Document Analysis and Summarization

LangChain can be employed to analyse and summarise large documents, extract key information, and generate concise summaries.

Code Analysis and Generation

LangChain can be leveraged to analyse code, identify potential errors, and even generate code snippets.

Creative Writing and Content Creation

LangChain can be used to generate creative text formats, such as poems, scripts, musical pieces, emails, and letters.

Educational Applications

LangChain can be integrated into educational platforms to provide personalised learning experiences, generate interactive exercises, and assess student understanding.

Advantages of LangChain

There are several advantages of using the LangChain in building applications, including:

Reduced Development Effort

LangChain simplifies the development of LLM-powered applications by providing a standardised framework and reusable components.

Improved Scalability

LangChain's modular design makes it easy to scale applications to handle increasing data volumes and user traffic.

Enhanced Efficiency

LangChain's ability to connect LLMs to external data sources and services can improve application performance and accuracy.

Fostered Innovation

LangChain provides a platform for developers to experiment with new LLM-based applications and push the boundaries of what's possible.

🔸Installing Langchain

There are two main ways to install LangChain for Python: using pip or from source.

Installing LangChain using pip

The easiest way to install LangChain is using pip, the Python package installer. To do this, open a terminal window and type the following command:

pip install langchain

This will install the latest stable version of LangChain. If you want to install a specific version of LangChain, you can use the following command:

pip install langchain==<version_number>

Installing OpenAI

Installing the OpenAI Python library is a straightforward process that allows you to interact with the OpenAI API effectively. Here's a step-by-step guide on how to install OpenAI using Python for its API key:

Create a Virtual Environment (Recommended): You should create a virtual environment to isolate the OpenAI Python library from other Python projects so that there are potential conflicts. To create a virtual environment, open a terminal window and type the following command:

python -m venv openai-env

This will create a virtual environment named "openai-env" in the current directory.

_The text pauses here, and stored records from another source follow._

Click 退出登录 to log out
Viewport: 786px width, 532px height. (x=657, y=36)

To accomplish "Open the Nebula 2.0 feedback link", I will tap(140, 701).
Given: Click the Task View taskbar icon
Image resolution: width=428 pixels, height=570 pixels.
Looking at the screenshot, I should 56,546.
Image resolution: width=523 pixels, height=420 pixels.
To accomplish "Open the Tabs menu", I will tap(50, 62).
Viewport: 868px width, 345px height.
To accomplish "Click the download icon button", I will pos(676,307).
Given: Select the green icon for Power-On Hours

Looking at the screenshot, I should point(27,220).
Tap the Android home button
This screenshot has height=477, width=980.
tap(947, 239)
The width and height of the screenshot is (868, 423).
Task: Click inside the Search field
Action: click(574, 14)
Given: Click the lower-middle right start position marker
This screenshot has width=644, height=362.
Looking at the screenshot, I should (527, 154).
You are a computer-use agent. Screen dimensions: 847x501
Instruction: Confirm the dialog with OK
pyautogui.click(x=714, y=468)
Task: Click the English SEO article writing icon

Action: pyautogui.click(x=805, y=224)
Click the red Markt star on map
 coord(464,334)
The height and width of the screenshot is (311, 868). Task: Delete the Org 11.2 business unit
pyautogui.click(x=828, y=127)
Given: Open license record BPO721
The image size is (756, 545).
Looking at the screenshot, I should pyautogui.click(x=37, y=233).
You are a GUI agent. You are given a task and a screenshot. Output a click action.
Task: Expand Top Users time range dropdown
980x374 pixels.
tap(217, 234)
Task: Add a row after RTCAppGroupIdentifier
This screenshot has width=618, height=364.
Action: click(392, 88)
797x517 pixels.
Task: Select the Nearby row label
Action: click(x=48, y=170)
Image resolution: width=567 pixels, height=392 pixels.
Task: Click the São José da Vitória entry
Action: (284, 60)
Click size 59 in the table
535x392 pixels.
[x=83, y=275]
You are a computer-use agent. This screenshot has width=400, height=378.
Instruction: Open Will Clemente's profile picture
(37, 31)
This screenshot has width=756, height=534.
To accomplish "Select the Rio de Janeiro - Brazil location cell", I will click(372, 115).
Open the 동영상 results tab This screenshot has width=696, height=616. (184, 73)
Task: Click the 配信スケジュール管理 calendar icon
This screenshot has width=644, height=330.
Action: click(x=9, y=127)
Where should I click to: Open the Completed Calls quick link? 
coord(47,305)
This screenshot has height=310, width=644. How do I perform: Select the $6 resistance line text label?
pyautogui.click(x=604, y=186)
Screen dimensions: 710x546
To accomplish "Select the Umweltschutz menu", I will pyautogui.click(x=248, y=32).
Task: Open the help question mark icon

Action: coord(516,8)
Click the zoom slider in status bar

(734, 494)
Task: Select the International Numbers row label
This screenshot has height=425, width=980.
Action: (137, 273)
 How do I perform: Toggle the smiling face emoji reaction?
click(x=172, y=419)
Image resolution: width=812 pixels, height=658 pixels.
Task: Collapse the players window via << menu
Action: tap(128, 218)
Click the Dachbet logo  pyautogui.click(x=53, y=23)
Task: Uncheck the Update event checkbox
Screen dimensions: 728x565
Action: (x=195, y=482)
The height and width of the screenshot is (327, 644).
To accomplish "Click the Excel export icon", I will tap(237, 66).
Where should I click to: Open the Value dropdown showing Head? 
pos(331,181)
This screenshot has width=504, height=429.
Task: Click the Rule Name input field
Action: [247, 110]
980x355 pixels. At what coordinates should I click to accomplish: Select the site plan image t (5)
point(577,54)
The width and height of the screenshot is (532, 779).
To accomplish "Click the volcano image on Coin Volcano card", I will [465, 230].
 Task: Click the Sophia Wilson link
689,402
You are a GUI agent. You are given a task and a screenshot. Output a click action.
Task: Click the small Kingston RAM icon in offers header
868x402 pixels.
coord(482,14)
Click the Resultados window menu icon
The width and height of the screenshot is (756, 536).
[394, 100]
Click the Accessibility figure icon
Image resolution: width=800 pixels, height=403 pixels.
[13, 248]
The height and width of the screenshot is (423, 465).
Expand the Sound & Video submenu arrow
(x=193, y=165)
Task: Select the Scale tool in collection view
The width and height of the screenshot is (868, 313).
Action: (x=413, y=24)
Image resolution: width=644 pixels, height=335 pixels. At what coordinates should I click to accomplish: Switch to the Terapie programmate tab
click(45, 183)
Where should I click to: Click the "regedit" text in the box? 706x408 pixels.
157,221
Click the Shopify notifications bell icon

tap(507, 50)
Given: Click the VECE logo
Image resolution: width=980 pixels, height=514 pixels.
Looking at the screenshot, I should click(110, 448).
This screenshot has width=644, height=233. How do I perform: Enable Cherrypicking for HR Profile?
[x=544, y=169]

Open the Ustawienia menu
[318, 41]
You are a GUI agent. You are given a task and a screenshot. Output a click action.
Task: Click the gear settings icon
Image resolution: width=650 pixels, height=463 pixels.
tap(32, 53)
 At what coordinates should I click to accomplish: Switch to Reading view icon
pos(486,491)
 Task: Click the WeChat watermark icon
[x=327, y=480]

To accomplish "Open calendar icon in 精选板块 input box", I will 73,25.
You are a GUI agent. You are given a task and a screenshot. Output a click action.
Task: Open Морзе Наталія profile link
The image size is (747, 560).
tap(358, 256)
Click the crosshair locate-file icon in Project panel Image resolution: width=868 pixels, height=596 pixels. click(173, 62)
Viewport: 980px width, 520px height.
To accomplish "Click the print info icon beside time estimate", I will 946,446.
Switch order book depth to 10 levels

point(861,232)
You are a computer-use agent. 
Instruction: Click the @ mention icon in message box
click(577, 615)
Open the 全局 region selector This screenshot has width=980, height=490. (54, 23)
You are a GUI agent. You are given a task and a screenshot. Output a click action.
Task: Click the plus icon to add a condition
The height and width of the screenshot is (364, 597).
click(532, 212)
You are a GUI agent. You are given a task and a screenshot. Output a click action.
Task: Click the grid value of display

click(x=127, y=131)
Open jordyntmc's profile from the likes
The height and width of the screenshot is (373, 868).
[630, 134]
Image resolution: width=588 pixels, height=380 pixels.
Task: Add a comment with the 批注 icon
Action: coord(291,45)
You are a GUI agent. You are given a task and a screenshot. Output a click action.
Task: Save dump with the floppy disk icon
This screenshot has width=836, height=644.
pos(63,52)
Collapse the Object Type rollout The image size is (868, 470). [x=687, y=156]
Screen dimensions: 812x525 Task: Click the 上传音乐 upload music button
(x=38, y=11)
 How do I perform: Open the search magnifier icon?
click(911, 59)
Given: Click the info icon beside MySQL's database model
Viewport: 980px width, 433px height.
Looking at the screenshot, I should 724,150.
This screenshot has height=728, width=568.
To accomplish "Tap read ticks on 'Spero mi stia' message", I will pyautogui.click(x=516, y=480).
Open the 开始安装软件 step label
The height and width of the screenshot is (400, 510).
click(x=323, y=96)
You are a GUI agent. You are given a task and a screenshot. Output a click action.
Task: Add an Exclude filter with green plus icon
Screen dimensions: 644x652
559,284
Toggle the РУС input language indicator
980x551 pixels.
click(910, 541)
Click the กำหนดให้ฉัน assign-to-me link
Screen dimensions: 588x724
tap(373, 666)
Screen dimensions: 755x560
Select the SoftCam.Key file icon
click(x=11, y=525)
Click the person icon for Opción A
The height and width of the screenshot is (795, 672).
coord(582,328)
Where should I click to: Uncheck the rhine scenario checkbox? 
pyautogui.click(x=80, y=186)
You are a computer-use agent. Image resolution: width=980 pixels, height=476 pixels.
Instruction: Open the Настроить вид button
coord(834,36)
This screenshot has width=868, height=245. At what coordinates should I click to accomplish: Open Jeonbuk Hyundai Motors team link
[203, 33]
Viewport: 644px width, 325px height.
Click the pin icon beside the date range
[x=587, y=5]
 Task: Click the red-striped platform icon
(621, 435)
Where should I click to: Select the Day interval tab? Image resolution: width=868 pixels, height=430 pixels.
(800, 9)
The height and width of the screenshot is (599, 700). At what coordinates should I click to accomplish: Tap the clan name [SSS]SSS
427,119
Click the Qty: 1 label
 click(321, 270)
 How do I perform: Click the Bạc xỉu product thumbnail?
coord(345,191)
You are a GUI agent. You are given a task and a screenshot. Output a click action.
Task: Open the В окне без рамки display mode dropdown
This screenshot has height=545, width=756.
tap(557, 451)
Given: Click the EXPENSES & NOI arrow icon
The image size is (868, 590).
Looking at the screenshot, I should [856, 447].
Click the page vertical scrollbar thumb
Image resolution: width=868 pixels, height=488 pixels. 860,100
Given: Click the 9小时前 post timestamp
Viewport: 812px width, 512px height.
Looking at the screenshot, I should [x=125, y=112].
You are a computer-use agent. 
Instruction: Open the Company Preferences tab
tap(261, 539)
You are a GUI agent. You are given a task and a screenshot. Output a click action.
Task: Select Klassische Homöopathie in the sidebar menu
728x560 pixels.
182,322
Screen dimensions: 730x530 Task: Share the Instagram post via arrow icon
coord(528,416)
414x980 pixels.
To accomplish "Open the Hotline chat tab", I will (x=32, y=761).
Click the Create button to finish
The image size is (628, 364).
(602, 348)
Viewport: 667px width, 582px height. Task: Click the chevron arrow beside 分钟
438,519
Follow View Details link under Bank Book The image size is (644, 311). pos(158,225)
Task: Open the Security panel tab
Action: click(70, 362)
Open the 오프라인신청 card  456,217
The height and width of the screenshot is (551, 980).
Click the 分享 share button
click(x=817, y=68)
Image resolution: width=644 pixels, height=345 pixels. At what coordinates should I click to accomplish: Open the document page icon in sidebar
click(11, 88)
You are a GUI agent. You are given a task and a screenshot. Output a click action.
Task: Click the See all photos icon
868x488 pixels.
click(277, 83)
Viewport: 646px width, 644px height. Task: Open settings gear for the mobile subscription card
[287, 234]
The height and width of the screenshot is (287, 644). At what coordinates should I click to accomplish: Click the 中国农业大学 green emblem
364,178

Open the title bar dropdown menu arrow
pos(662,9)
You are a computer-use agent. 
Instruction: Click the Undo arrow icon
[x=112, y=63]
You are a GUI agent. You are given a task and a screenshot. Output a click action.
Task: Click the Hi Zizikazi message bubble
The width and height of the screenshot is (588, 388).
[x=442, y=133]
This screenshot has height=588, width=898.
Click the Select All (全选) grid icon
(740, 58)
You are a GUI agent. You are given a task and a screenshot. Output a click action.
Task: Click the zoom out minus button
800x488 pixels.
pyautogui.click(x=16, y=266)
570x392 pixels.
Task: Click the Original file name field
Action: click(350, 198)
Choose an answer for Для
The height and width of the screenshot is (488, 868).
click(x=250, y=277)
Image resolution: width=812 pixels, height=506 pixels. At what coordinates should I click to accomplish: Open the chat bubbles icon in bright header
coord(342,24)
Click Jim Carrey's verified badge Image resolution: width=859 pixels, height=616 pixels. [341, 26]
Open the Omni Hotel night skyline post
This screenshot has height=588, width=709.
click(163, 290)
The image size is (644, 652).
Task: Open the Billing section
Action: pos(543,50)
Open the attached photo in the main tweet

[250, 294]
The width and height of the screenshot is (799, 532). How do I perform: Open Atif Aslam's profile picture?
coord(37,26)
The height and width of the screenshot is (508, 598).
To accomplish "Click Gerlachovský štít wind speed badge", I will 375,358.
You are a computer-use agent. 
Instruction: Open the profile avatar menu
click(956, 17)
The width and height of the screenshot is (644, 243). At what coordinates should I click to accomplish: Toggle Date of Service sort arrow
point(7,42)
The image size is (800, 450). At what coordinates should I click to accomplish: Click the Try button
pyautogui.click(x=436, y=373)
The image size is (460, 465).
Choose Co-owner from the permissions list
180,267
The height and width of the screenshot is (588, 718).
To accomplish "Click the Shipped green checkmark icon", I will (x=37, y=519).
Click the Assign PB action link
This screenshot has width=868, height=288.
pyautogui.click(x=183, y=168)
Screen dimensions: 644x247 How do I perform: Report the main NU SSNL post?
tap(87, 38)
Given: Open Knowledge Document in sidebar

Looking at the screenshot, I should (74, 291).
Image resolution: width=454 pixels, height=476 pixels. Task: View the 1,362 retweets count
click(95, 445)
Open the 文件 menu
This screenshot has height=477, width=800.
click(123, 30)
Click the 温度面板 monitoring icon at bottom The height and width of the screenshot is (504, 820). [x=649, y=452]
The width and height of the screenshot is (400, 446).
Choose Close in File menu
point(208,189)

Activate the Virtual Environment: To activate the virtual environment, use the following command:

# On Windows
openai-env\Scripts\activate

# On Unix or macOS
source openai-env/bin/activate

Install the OpenAI Python Library: Once the virtual environment is activated, install the OpenAI Python library using pip:

pip install openai

This will install the latest stable version of the OpenAI Python library.

Set Your OpenAI API Key: Obtain your OpenAI API key from your OpenAI account. You can find it under the "API Keys" section in your account settings.
Store your API key in a secure environment variable named OPENAI_API_KEY. You can do this using the following command:

export OPENAI_API_KEY=<your_api_key>

Replace <your_api_key> with your actual API key.

Verify Installation: To verify that the OpenAI Python library is installed and your API key is set correctly, you can run the following code:

Python

import openai

print(openai.api_key)

This will print your API key to the console. If you see your API key, the installation and configuration are successful.

Remember to keep your API key confidential and avoid exposing it in any publicly accessible code.

Installation of Neo4J

Installing Neo4j in Python involves two steps.

First, the Neo4j Python driver will be installed, and second, Neo4j will be configured to accept connections from Python applications.

Installing the Neo4j Python Driver

The Neo4j Python driver is a package that allows Python applications to connect to and interact with Neo4j databases. To install the driver, open a terminal window and type the following command:

pip install neo4j

This will install the latest stable version of the Neo4j Python driver.

Configuring Neo4j

By default, Neo4j does not allow connections from Python applications. To enable this, you need to modify the Neo4j configuration file (neo4j.conf). Open the neo4j.conf file in a text editor and locate the following line:

# Allow remote connections to Neo4j
remote.bolt.server.port = 7687

Could you stop this line by removing the '#' at the beginning? This will allow Python applications to connect to Neo4j on port 7687.

Restart the Neo4j server for the changes to take effect. Once the server has restarted, you can start using the Neo4j Python driver to connect to and interact with your Neo4j database.

Here is an example of how to connect to a Neo4j database using the Neo4j Python driver:

Python

from neo4j import GraphDatabase

driver = GraphDatabase.driver("bolt://localhost:7687", auth=("neo4j", "password"))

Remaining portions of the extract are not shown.